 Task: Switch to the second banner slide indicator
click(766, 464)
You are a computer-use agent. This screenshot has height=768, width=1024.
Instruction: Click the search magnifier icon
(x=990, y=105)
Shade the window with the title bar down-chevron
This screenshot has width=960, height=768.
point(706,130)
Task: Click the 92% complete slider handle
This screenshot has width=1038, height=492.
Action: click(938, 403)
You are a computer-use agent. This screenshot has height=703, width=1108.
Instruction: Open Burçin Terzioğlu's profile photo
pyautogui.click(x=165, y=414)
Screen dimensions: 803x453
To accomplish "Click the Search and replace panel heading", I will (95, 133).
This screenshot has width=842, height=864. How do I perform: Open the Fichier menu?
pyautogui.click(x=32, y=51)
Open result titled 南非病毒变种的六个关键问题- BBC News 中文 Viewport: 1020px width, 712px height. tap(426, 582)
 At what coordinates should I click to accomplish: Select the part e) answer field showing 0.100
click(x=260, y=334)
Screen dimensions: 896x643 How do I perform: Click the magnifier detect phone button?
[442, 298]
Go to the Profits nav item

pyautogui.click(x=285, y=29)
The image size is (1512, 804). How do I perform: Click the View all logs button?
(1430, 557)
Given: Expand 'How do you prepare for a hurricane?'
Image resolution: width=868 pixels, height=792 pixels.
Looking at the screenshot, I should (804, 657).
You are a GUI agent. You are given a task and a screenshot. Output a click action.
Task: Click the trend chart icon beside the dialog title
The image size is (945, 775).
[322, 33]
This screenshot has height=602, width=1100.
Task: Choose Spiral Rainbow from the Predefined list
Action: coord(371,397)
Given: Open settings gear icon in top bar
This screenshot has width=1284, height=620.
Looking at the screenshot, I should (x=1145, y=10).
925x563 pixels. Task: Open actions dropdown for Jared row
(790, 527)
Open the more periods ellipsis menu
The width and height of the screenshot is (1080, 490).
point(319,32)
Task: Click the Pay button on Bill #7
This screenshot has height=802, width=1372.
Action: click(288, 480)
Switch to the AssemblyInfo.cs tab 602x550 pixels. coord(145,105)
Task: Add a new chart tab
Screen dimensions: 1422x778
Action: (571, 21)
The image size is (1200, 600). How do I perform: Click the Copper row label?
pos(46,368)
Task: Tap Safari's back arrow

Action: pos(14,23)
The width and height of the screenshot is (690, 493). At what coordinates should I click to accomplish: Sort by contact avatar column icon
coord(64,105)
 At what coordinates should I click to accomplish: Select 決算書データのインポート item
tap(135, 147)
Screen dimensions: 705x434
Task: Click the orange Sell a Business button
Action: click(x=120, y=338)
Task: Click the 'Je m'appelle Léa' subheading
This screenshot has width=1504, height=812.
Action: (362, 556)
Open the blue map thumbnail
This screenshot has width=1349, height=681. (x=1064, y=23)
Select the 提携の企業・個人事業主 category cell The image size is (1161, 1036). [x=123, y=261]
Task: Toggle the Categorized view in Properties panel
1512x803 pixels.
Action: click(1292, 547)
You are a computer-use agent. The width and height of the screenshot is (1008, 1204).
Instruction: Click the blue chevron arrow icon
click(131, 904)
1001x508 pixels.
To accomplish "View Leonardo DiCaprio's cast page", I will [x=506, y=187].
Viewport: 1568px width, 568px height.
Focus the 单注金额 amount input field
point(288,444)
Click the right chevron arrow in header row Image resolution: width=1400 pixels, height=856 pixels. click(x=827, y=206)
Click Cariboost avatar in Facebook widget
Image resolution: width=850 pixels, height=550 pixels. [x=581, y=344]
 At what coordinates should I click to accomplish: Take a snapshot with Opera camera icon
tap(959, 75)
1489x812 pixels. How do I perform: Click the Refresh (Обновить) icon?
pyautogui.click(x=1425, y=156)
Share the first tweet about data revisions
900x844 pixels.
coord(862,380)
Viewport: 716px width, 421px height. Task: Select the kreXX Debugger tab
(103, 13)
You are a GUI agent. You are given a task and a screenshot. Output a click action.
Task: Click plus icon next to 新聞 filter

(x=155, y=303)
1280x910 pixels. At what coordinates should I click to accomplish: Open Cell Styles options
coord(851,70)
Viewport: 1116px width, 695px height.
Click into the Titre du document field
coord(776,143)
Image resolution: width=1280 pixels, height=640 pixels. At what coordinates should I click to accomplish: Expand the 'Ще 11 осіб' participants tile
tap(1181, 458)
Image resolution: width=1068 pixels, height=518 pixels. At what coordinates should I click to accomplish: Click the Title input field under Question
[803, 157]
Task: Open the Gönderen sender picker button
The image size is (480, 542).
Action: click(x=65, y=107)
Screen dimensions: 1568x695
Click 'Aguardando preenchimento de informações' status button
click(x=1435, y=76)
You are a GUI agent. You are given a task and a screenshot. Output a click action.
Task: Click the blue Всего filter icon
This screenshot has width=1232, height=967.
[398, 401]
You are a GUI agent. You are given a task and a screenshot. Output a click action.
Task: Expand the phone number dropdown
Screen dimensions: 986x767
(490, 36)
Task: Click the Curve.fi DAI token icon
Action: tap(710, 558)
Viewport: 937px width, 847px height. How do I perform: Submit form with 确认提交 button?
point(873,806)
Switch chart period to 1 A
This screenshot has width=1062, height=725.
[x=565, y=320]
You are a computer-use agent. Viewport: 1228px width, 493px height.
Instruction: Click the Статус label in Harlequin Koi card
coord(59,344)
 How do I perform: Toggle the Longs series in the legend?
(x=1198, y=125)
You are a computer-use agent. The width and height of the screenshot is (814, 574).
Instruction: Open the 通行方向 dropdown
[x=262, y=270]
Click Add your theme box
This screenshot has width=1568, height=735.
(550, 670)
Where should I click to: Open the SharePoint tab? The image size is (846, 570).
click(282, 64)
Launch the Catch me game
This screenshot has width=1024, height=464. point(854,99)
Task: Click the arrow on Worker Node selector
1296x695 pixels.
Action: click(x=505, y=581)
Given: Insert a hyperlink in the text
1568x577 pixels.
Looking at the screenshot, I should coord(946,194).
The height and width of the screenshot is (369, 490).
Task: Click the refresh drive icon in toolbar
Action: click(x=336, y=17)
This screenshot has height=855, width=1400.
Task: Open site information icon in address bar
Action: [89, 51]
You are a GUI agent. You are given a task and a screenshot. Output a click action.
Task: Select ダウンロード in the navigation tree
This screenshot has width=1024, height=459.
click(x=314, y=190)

### Exercise goal
Repeat every line of the data word for word until you have repeated the line that contains "Task: Click the trend", which is the last one to include.

### Answer space
 Task: Switch to the second banner slide indicator
click(766, 464)
You are a computer-use agent. This screenshot has height=768, width=1024.
Instruction: Click the search magnifier icon
(x=990, y=105)
Shade the window with the title bar down-chevron
This screenshot has width=960, height=768.
point(706,130)
Task: Click the 92% complete slider handle
This screenshot has width=1038, height=492.
Action: click(938, 403)
You are a computer-use agent. This screenshot has height=703, width=1108.
Instruction: Open Burçin Terzioğlu's profile photo
pyautogui.click(x=165, y=414)
Screen dimensions: 803x453
To accomplish "Click the Search and replace panel heading", I will (95, 133).
This screenshot has width=842, height=864. How do I perform: Open the Fichier menu?
pyautogui.click(x=32, y=51)
Open result titled 南非病毒变种的六个关键问题- BBC News 中文 Viewport: 1020px width, 712px height. tap(426, 582)
 At what coordinates should I click to accomplish: Select the part e) answer field showing 0.100
click(x=260, y=334)
Screen dimensions: 896x643 How do I perform: Click the magnifier detect phone button?
[442, 298]
Go to the Profits nav item

pyautogui.click(x=285, y=29)
The image size is (1512, 804). How do I perform: Click the View all logs button?
(1430, 557)
Given: Expand 'How do you prepare for a hurricane?'
Image resolution: width=868 pixels, height=792 pixels.
Looking at the screenshot, I should (804, 657).
You are a GUI agent. You are given a task and a screenshot. Output a click action.
Task: Click the trend chart icon beside the dialog title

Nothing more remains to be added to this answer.